◆ **EXERCISE DIRECTIONS**
Pull every line with "height" from the data.

◆ **INFORMATION SUPPLIED**

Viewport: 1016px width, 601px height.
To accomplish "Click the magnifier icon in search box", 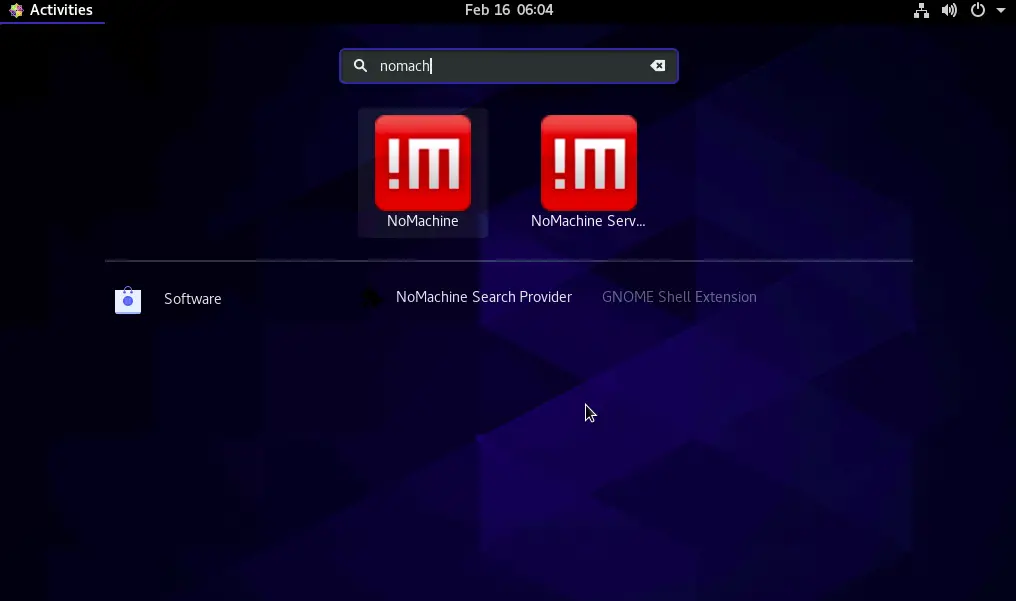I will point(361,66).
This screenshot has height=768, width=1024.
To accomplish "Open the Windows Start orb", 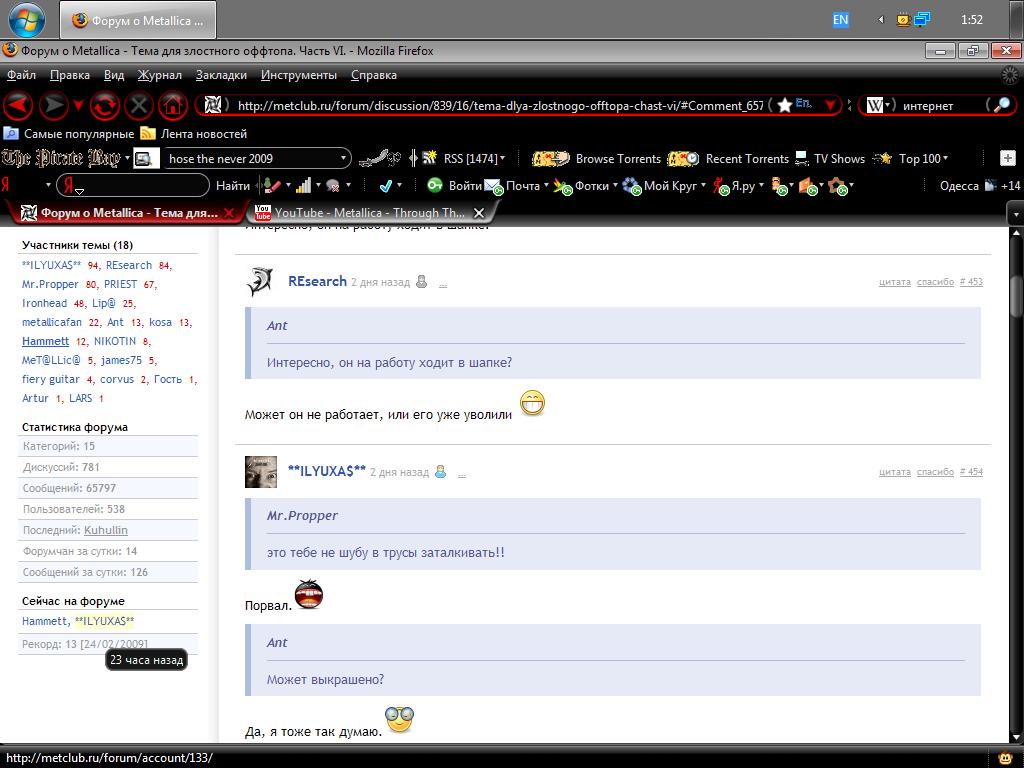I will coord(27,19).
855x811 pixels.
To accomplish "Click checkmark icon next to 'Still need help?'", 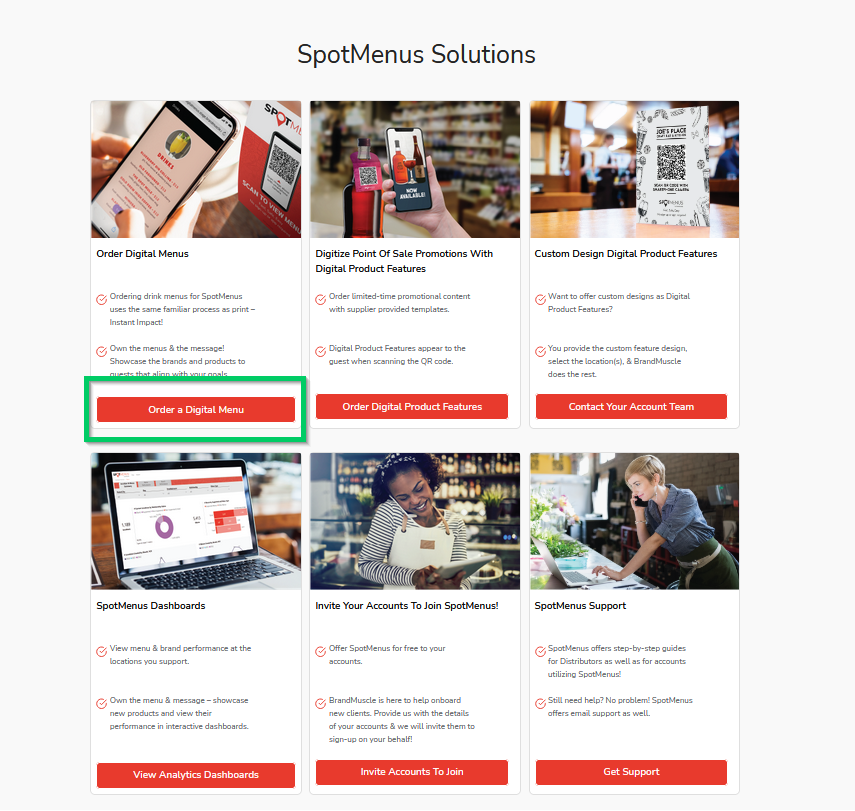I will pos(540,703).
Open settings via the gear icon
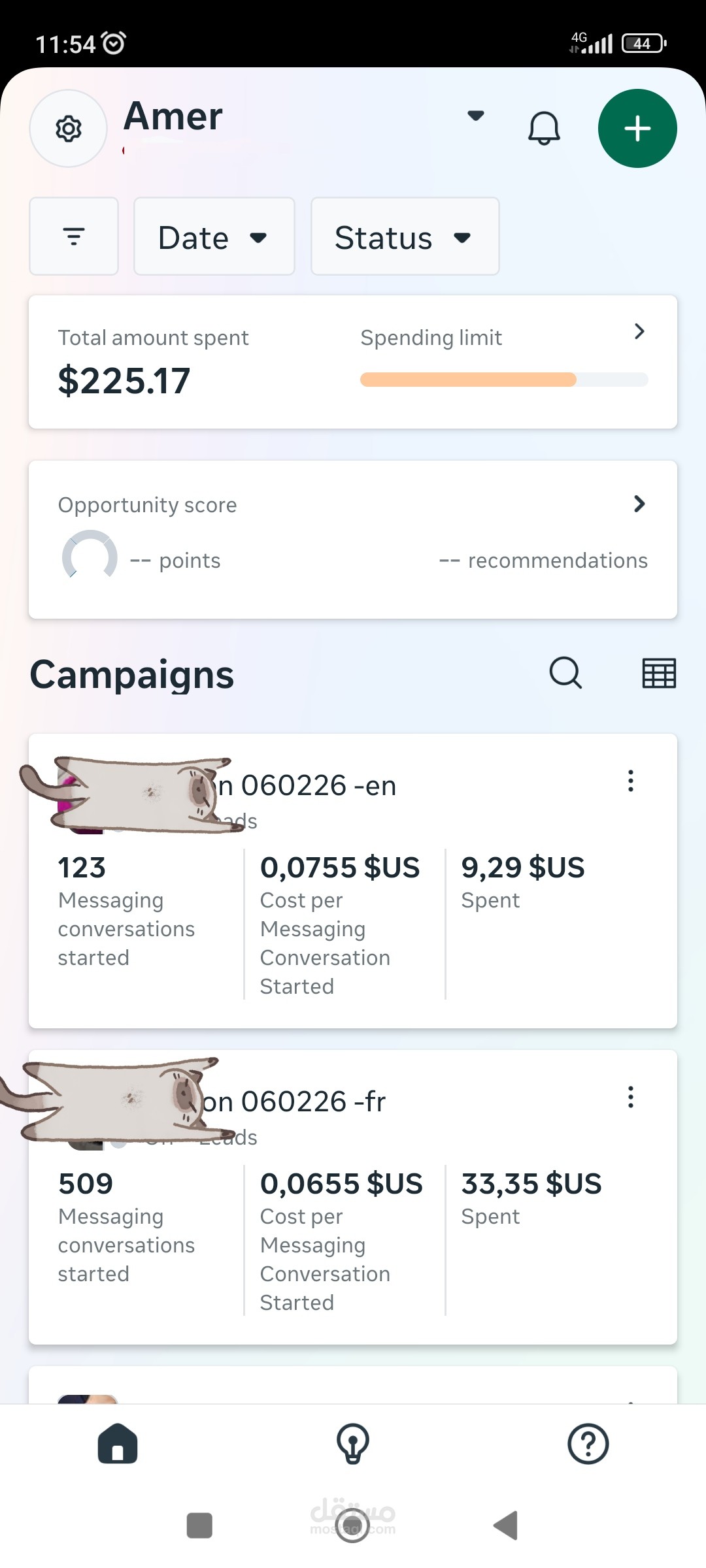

◆ **COMPLETED EXERCISE**
Viewport: 1016px width, 601px height.
This screenshot has height=768, width=1024.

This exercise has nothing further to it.